Desta fase lembro, ainda no ônibus, a descida no Guamá. No caminho
me esbarrava com a Anete (que abandonou o curso), Marília, Julinha e tantos outros
que a memória definhou e me passou sarrafo. Junto íamos regando amizades como
se regássemos crisântemos. Depois dos dois primeiros anos começamos a frequentar
o “mosteiro” de Santa Luzia e a Santa Casa, e a relação ficou mais prazerosa
até o sexto ano.
Na biblioteca, em torno da cantina ou nas salas do Matadouro buscávamos
a pedra filosofal escondida nos segredos hipocráticos, entre as paredes da faculdade. Max, Zé Pedro, João Carlos, Raynaud, Sergio Lima e Humberto foram meus maiores
parceiros de livro, mas sempre que podíamos, entre uma aula e outra, programávamos
os feriados - desde que o toc-toc das provas não reverberasse na porta da segunda-feira.

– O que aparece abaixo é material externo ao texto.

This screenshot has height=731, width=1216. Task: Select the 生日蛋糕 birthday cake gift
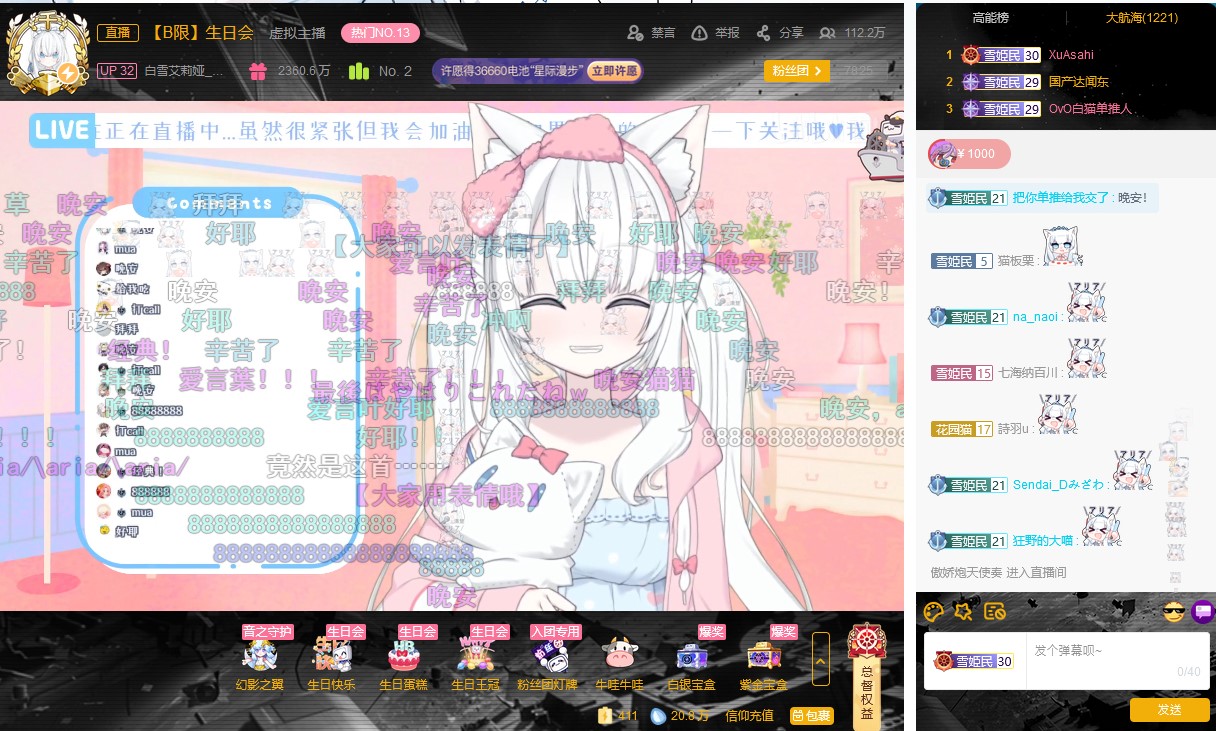pos(403,656)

Também colecionamos diversas histórias, como por exemplo, o convívio
com o jubilado Fernando Arara, que chegava com aquele violão empenado e uma
gaita enferrujada cantando Blowing in the
Wind, no mesmo tom e harmonia de Bob Dylan. Ainda tinha o Felipe e o Peruquinha, figuras que destoavam no liceu, mas que carregavam paz no fundo de suas retinas.

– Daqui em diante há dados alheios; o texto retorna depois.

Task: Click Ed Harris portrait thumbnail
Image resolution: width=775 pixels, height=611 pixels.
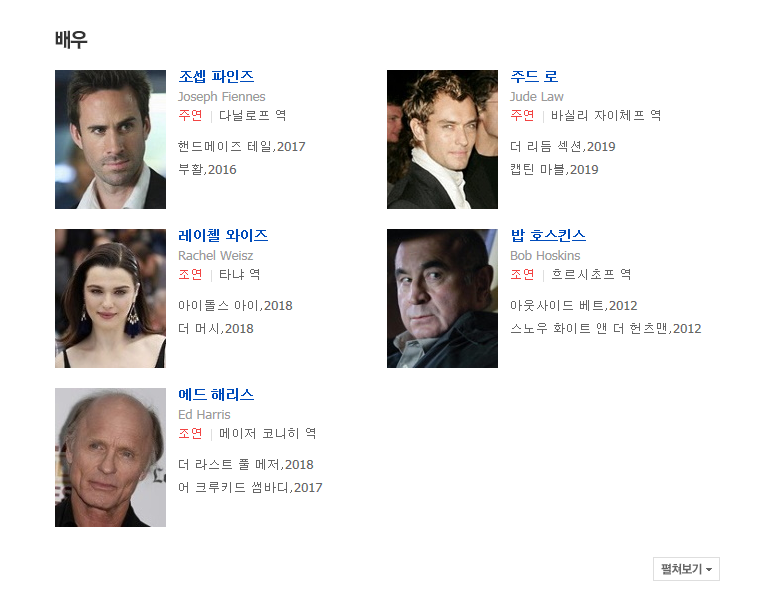Action: 110,457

Mas o que nos fortificou mesmo foi o final, depois daquela noite no teatro da Paz, quando entoamos “Rosa de Hiroshima” e nos
despedimos do Prof. Camilo Viana. Depois vieram reencontros, lembranças das
greves, abertura política e “diretas já” com Fafá de Belém, Tancredo Neves
e todos cantando “Coração de Estudante” pelas soleiras da Generalíssimo.
Hoje somos cinquentões e 1987 ficou na estrada do sentimento amarrado
na cordoalha tendinosa daqueles tempos idos. Alguns ficaram pelo caminho e
abandonaram o curso, como o Zeca Pimentel e a Anete, outros foram forçados precocemente
a ir pro segundo andar, como a Claudia Abe, Haroldo e o Altair.
Afora as avarias do tempo, estamos muito bem vivos e sempre nos
encontrando nos embalos das redes sociais. Neste fim de semana, por exemplo, a
Fátima resolveu comemorar seus cinquenta tons de vida e convidou a turma. A presença
foi massiva. Alguns vieram de longe, como o Mário Rubens e Socorro “Help”
Amoras (SP) e Sued (MG). O outro bando foi daqui mesmo. A Fátima, que dia
desses recebeu uma medula óssea por transplante, merecia comemorar com essa
turma que, durante o tratamento, fez figa e orava na basílica de Nazaré,
para que, com muita fé, ela voltasse a viver e nos encontrar... E voltou... e nos reencontrou.
Vez por outra vou ao velho
casarão de Santa Luzia e sempre me vem uma passagem machadiana: “Lá não via ninguém,
mas é certo que a sala [de aula] estava cheia de espíritos, repimpados em
cadeiras abstratas”.
Labareda,
do bando de Corisco
Emocionante Roger. ...
ResponderExcluirSem mais palavras!
Ana Cristina Tavares
Ana, Ana, quanto tempo! Por onde andas, Pequena! És uma dessas personagens dessas andanças entre o Guamá e a faculdade de Medicina. O que fiz foi apenas sobrevoar o passado nas asas da palavra. Volte sempre a este cantinho. Vez por outra vou aninhando o verbo no tempo passado só para jogar a isca e rever todos. Um forte abraço!!!